Want to help grow empathy and fight self-centeredness?

There have been more than a few reports outlining a decline of empathy, but did you know (or maybe forget that) reading literature can help you experience another person’s life through reading? A recent study found that it is true (wow, I actually wrote that sentence here and probably deserve some shame.. anyways…).

While the story in Psychology Today is centered on business, it must still be true that the stories we tell our children have impact. Read with them, and read them stories that help them see the world for what it is and can be.

If you are in financial distress and can’t see the immediate value, know that in addition, literature can provide a gateway to other humanities, which is leverage that help navigate the world. Earl Shorris, who recently passed away, and whose book, “The Art of Freedom: Teaching the Humanities to the Poor” will be published in 2013, said the following:

Numerous forces—hunger, isolation, illness, landlords, police, abuse, neighbors, drugs, criminals, and racism, among many others—exert themselves on the poor at all times and enclose them, making up a “surround of force” from which, it seems, they cannot escape. I had come to understand that this was what kept the poor from being political and that the absence of politics in their lives was what kept them poor. I don’t mean “political” in the sense of voting in an election but in the way Thucydides used the word: to mean activity with other people at every level, from the family to the neighborhood to the broader community to the city-state.

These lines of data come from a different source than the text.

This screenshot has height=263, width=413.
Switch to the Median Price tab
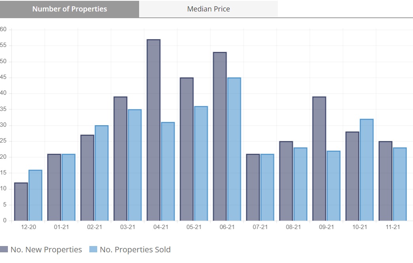(208, 9)
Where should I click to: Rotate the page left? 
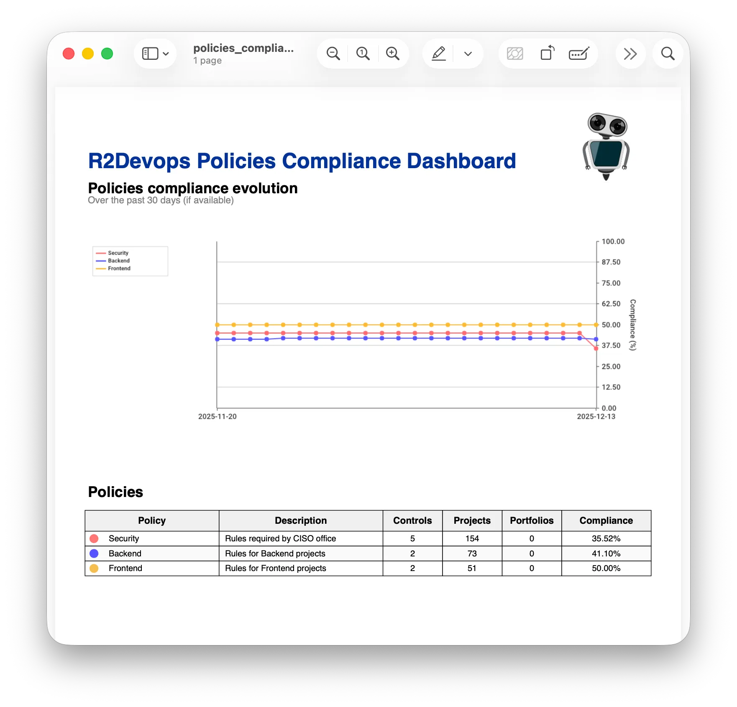tap(547, 53)
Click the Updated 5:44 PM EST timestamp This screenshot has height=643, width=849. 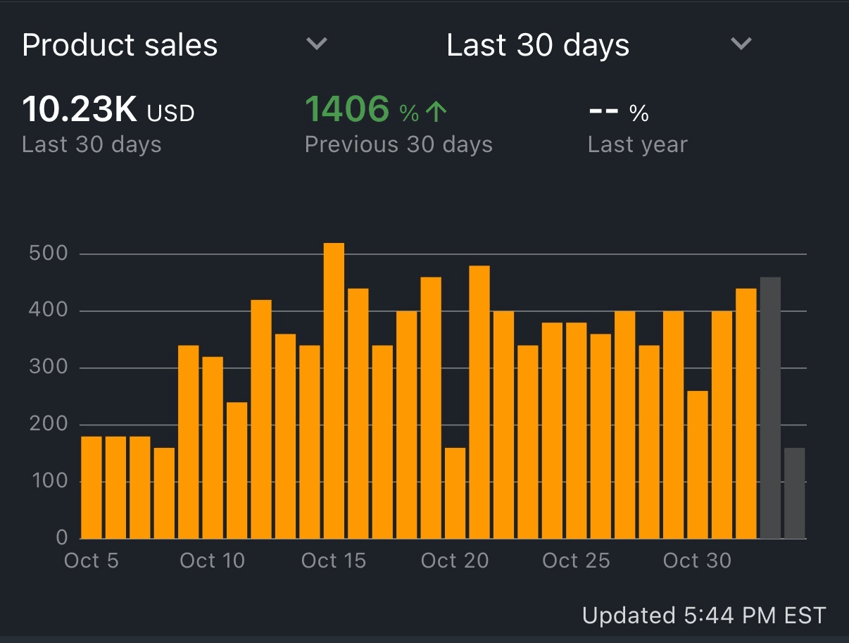(703, 615)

Read the whole article: Harpers: Earl Shorris: As a weapon in the hands of the restless poor”

We focus so much on teaching concrete skills in school, as a means to an end, to get a job, but having that as the lone purpose of education is a mistake. I don’t know where I’d be without the books I’d find myself reading way back when. I had thought they were a means to escape whatever was going on my life thru my imagination, and sure, they were, but it turns out they helped me immeasurably in every day life and still do to this day.